◆ GIVEN DATA:

•••••

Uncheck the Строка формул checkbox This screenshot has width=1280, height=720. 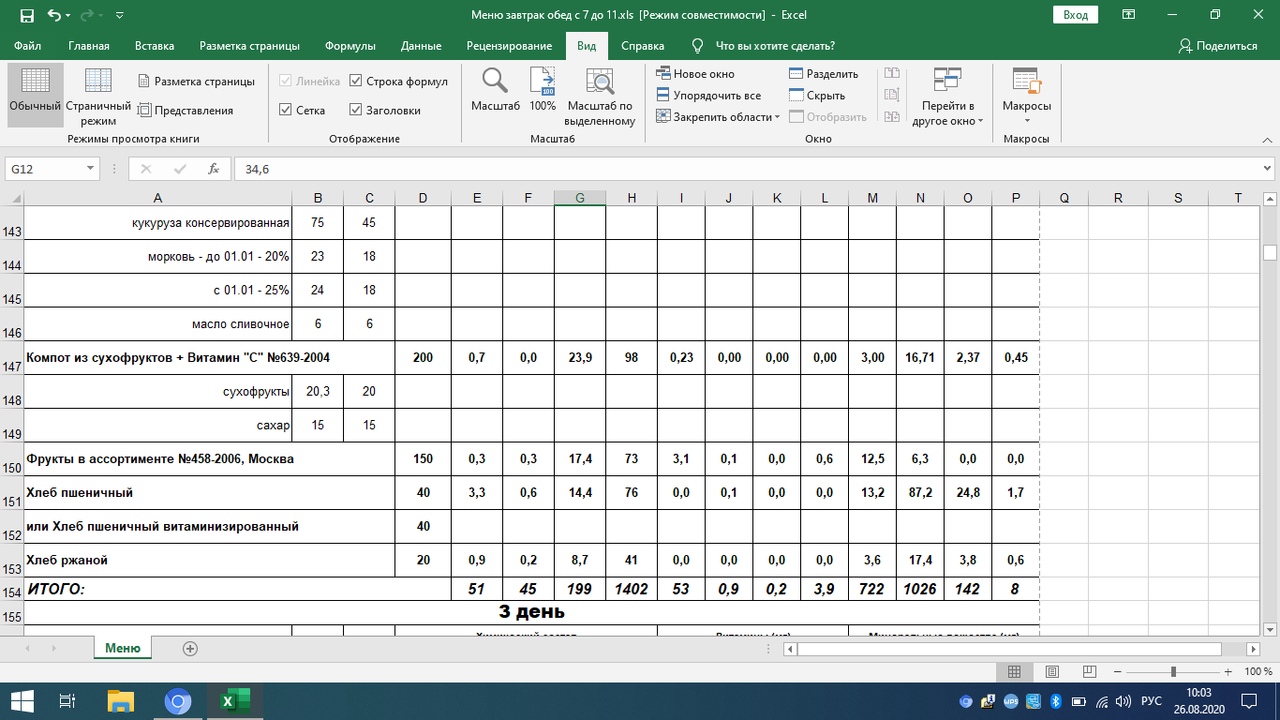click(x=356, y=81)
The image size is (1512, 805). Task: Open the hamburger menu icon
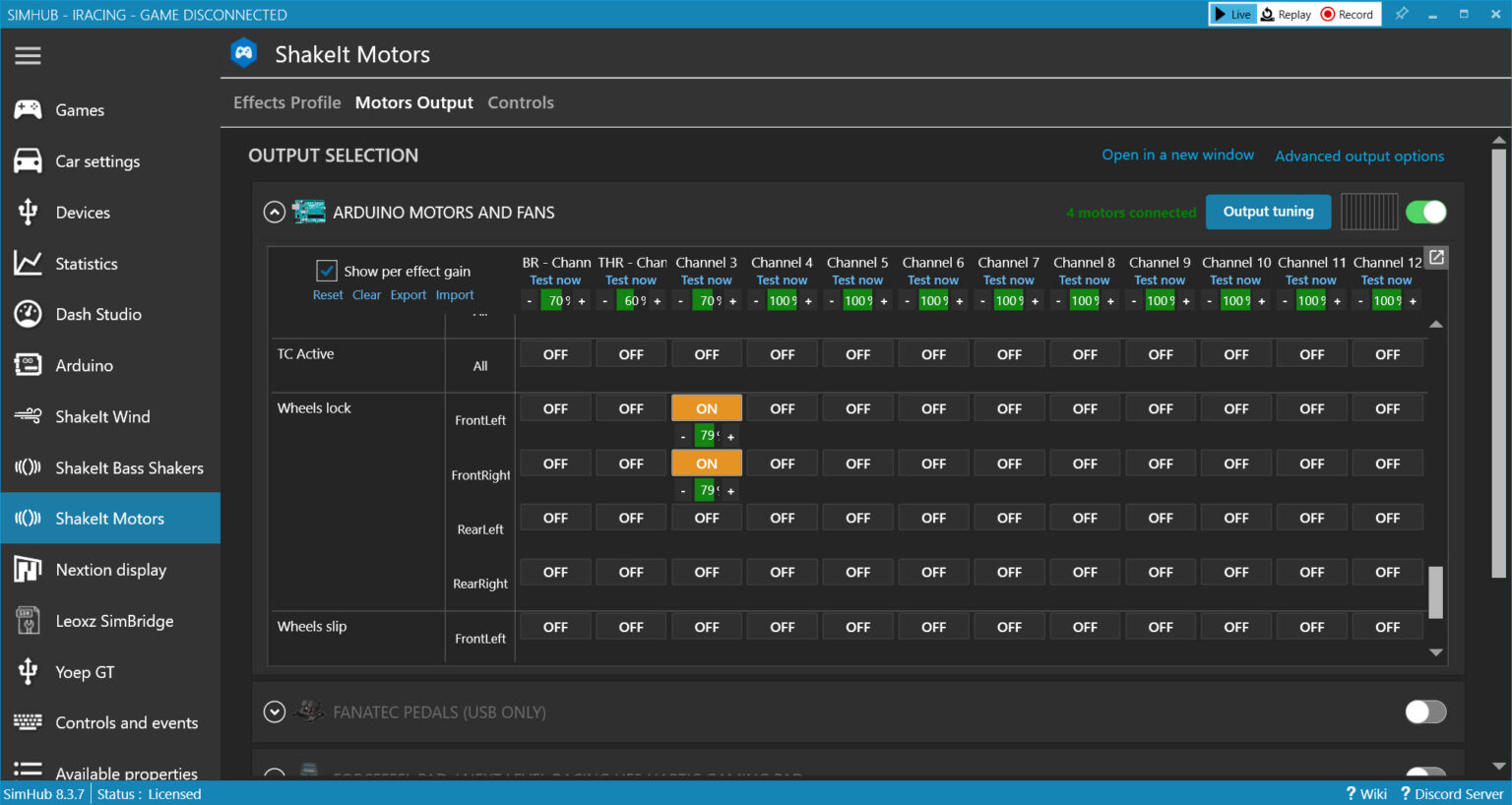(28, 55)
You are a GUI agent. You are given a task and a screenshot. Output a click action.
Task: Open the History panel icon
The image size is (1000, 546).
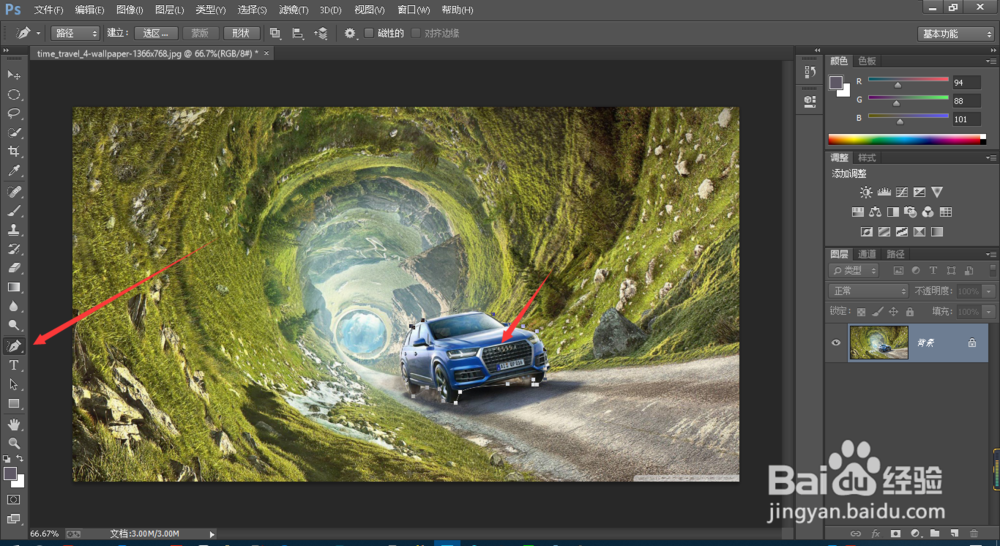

•••••

◆ EXERCISE PROMPT: Lines from the one with "Task: Open the History panel icon" through the final line of the listing above: copy them exactly, both ends included, and omit every picture.

◆ TASK SOLUTION:
Task: Open the History panel icon
The image size is (1000, 546).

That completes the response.